Two stylized facts about U.S. labor markets are that (1) while the unemployment rate has fallen substantially since the Great Recession, the employment-population ratio (E/P) has not nearly recovered to its pre-recession level, suggesting to many observers continuing labor-market slack, perhaps due to discouraged workers and other labor-force dropouts; and (2) E/P has been trending down for some time, partly due to demographic factors (e.g., retiring baby boomers) and possibly also due to institutional factors, such as changes in disability insurance work incentives.
The issue matters, because E/P is often thought to be a more reliable metric for labor-market "slack" than the conventional unemployment rate, and if so the apparently weak recovery of E/P could suggest continuing weakness in labor demand and thereby strengthen the case for continuing relatively expansionary monetary policy. So... where is E/P relative to its long-run trend or "full-employment" level?

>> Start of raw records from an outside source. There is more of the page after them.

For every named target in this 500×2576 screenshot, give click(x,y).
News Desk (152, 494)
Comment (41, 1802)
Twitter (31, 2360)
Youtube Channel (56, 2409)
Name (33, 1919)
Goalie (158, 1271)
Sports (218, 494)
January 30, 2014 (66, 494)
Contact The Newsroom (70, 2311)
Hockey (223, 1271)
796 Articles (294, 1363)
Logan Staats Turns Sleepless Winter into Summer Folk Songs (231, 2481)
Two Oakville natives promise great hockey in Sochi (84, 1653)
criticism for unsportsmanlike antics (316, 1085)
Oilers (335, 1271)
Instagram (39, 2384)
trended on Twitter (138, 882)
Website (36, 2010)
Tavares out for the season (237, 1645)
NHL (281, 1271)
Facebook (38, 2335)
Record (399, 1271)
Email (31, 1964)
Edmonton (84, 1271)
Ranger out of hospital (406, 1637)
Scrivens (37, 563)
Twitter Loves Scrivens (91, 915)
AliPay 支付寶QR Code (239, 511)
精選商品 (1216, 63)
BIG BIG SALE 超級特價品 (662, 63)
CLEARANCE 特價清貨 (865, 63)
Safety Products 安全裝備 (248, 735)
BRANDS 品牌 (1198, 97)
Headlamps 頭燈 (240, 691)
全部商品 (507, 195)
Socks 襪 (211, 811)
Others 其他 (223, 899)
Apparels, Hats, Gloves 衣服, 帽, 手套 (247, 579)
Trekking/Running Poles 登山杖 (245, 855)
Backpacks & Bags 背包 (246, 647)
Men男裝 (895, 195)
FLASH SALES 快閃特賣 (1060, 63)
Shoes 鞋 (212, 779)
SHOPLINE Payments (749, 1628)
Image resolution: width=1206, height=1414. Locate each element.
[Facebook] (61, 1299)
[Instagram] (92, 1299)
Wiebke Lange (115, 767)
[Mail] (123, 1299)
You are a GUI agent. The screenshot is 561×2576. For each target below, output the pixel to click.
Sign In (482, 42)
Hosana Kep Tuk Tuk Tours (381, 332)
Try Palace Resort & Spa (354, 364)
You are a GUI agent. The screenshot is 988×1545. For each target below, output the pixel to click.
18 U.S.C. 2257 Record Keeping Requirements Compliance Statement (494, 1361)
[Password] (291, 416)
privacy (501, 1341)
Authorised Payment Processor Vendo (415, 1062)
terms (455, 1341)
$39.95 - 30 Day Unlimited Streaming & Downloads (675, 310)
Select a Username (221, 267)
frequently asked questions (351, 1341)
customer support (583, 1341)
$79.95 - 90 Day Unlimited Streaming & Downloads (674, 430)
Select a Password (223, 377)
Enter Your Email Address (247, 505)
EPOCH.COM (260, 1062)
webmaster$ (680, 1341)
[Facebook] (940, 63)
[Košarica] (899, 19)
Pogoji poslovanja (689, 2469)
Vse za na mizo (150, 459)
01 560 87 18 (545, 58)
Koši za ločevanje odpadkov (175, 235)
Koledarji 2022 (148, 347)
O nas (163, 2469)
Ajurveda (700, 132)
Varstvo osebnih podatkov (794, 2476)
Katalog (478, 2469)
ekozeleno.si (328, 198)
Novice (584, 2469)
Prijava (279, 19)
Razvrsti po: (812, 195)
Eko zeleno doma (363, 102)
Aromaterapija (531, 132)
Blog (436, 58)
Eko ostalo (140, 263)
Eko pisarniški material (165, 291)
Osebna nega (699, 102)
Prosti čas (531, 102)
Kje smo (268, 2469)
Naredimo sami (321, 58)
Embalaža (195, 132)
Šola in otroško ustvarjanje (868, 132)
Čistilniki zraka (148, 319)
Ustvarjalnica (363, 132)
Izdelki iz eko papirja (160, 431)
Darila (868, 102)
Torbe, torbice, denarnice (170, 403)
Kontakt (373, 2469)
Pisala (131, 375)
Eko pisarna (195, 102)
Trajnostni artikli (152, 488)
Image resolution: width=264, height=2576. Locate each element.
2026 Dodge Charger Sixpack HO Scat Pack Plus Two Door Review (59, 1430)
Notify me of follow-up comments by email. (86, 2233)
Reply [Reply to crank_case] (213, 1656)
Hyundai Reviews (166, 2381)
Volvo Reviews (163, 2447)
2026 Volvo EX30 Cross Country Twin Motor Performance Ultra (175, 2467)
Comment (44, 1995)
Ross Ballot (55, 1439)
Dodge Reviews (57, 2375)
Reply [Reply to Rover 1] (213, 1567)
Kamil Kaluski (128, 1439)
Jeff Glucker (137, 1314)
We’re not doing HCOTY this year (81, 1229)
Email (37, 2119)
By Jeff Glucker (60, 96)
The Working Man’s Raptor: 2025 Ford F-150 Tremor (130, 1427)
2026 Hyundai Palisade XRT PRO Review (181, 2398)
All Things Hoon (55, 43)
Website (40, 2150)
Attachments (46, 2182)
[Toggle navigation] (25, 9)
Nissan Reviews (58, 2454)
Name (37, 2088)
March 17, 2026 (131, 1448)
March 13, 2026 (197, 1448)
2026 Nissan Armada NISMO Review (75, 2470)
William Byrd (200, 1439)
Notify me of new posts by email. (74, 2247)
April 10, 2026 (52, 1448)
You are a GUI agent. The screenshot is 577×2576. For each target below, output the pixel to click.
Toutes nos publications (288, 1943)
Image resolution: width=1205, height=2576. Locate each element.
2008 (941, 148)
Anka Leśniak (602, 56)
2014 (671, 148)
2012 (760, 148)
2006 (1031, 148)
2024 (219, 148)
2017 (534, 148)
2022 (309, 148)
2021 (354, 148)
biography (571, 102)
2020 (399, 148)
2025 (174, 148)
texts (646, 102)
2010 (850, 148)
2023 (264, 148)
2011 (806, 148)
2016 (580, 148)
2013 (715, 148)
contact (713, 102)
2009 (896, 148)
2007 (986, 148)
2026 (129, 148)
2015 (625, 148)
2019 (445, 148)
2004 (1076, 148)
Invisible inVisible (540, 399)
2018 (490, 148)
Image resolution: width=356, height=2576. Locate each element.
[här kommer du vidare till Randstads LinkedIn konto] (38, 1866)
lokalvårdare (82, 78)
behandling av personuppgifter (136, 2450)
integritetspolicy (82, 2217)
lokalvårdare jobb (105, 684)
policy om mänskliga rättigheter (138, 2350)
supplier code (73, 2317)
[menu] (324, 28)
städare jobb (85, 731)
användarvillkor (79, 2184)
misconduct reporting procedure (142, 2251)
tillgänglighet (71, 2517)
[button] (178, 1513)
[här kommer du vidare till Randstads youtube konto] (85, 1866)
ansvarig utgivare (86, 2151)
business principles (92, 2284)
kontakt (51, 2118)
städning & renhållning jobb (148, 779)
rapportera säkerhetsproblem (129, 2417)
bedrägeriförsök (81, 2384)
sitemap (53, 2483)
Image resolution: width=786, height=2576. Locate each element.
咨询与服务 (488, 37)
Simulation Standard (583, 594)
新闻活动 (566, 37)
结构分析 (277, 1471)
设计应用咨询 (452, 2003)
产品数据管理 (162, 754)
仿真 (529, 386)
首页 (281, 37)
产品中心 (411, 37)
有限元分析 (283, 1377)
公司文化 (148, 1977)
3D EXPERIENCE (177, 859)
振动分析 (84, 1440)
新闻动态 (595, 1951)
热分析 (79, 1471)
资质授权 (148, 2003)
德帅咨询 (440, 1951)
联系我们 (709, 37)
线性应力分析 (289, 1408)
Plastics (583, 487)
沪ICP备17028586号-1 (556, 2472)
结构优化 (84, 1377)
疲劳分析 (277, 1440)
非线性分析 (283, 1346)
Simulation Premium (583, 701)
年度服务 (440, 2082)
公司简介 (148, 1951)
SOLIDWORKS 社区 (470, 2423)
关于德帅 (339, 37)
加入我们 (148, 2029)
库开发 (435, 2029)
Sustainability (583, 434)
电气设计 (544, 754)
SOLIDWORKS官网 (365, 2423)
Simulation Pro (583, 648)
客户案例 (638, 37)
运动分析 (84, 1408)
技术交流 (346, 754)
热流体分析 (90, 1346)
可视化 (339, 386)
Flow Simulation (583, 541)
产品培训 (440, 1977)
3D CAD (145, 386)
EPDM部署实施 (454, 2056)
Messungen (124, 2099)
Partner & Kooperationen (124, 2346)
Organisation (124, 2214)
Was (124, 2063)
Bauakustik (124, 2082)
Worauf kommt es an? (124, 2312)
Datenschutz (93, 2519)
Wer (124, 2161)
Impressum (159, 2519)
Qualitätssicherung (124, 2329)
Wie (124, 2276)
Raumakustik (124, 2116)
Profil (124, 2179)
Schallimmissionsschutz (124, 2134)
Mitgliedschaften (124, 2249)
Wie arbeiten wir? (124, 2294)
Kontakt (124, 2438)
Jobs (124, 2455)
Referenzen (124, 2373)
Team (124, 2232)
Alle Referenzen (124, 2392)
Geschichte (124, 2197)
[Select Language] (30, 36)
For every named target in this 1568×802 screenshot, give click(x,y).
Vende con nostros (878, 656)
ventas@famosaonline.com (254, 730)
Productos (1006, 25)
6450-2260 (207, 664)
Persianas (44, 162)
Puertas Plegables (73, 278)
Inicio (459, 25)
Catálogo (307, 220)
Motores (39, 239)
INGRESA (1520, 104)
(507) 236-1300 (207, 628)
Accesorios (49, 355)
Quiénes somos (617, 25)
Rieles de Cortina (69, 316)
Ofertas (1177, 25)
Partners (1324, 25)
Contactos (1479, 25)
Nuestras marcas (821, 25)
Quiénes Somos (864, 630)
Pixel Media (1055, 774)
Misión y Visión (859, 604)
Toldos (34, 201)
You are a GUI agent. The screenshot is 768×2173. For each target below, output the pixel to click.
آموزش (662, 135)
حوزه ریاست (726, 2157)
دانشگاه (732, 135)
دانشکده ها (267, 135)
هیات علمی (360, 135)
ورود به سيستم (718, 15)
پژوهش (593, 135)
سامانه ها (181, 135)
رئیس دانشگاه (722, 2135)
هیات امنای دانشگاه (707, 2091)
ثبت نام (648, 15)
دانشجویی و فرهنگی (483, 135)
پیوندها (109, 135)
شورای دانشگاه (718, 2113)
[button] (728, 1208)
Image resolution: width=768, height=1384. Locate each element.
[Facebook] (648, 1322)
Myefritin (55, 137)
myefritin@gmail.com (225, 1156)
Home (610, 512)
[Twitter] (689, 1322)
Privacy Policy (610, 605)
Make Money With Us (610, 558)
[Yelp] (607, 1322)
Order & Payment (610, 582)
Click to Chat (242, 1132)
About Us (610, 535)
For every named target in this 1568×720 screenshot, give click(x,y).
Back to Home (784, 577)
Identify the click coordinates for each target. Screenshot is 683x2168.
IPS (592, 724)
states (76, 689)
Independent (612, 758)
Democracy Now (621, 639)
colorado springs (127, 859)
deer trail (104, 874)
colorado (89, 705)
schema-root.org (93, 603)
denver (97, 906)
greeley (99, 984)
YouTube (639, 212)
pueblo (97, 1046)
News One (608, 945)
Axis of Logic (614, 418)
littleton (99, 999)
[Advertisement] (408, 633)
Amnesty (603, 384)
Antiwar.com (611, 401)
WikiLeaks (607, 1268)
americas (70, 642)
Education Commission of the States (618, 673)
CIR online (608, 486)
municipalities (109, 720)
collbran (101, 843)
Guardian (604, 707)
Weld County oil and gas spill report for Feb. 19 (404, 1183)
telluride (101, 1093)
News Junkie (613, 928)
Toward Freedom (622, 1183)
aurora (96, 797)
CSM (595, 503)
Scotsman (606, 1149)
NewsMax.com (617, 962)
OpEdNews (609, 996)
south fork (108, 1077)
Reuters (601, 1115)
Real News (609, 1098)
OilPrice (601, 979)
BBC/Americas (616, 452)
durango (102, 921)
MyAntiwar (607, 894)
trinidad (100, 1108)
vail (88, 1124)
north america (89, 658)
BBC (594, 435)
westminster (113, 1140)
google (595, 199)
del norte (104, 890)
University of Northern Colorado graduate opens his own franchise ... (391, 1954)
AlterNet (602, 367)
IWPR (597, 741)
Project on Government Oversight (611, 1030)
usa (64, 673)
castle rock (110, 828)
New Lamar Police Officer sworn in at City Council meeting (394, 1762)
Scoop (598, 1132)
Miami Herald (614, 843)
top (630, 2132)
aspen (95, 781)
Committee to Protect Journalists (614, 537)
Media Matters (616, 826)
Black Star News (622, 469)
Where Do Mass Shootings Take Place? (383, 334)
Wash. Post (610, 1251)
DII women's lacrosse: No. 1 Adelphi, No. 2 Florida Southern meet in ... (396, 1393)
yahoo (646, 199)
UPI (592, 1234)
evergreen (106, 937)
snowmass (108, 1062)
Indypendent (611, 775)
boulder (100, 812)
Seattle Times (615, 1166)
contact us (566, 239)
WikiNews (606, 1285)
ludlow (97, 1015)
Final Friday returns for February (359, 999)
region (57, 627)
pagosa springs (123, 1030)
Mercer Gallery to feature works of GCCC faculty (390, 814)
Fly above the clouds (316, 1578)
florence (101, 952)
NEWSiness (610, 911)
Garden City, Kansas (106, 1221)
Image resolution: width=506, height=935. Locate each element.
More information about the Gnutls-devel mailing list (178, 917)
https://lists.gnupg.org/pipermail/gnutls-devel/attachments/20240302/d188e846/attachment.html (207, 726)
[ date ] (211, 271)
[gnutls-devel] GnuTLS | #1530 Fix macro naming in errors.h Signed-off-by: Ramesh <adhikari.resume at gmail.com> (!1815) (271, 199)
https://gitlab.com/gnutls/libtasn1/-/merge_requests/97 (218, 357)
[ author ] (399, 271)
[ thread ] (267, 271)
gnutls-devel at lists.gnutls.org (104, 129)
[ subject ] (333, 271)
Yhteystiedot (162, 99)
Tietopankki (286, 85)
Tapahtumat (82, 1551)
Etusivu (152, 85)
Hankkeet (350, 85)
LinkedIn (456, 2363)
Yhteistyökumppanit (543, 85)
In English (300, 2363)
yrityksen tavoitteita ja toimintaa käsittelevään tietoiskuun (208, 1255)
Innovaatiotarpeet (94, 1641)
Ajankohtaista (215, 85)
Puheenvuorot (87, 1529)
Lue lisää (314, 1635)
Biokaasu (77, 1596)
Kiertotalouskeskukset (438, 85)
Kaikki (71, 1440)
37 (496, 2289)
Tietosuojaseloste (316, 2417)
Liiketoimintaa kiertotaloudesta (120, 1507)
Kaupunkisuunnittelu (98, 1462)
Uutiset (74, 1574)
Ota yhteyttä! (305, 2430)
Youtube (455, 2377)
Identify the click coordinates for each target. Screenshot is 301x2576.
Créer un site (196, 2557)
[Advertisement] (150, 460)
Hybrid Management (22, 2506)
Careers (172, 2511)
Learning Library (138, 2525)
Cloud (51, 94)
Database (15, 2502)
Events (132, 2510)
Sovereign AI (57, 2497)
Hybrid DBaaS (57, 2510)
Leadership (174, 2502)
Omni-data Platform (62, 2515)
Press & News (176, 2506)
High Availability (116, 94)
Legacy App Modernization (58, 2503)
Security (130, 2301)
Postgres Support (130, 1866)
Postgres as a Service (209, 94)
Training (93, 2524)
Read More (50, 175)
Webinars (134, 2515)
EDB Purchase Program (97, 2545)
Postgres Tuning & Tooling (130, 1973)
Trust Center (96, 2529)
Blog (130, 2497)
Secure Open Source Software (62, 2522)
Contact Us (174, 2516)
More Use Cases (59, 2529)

This interesting post from the NY Fed claims that a demographically-adjusted E/P has fallen far enough that "roughly 90 percent of the labor gap that opened up following the recession has been closed." The authors' adjusted series is supposed to remove the business cycle effect and leave just the changes due to demographic shifts, reflecting the changing age structure of the population and life-cycle employment rates for a series of cohorts. Here is the money chart:
Very interesting, indeed, but there are a couple of slightly strange things going on here. First, the authors had to use a normalization to set the level of the trend E/P. That is, they can only calculate the shape of the blue curve, not how high or low it is. Their approach was to assume that the average gap between the actual and adjusted E/P was zero over the entire period, so the red curve has to spend something like half the time above the blue curve, by assumption. If you thought the economy was around "full employment" during those episodes of peak actual E/P in the late 1990s and mid-2000s, a more logical normalization might be to shift the blue cure up so that it sat on or near the top of those peaks. But their assumption seems a reasonable alternative. I would be reluctant to conclude that the convergence of their curves implies a return to full employment... perhaps more neutrally, we could call it a return to E/P "normalcy."
What troubles me more, however, are the dramatic changes in slope of the blue trend, around 1994 and again around 2008 or 2009. The latter is particularly puzzling. If it reflects a cohort shift in E/P at each stage of the life-cycle, then how can we be sure this is not a consequence of the severe recession? If that's not the explanation, then what accounts for the sudden acceleration in the decline of adjusted E/P?
It does seem very likely that the trend in E/P has been downward over the past 15-20 years, and in that case the actual E/P has been closing in on a moving target and may be closer to "full employment" than the red line by itself might suggest. Just how much closer is a difficult question to answer.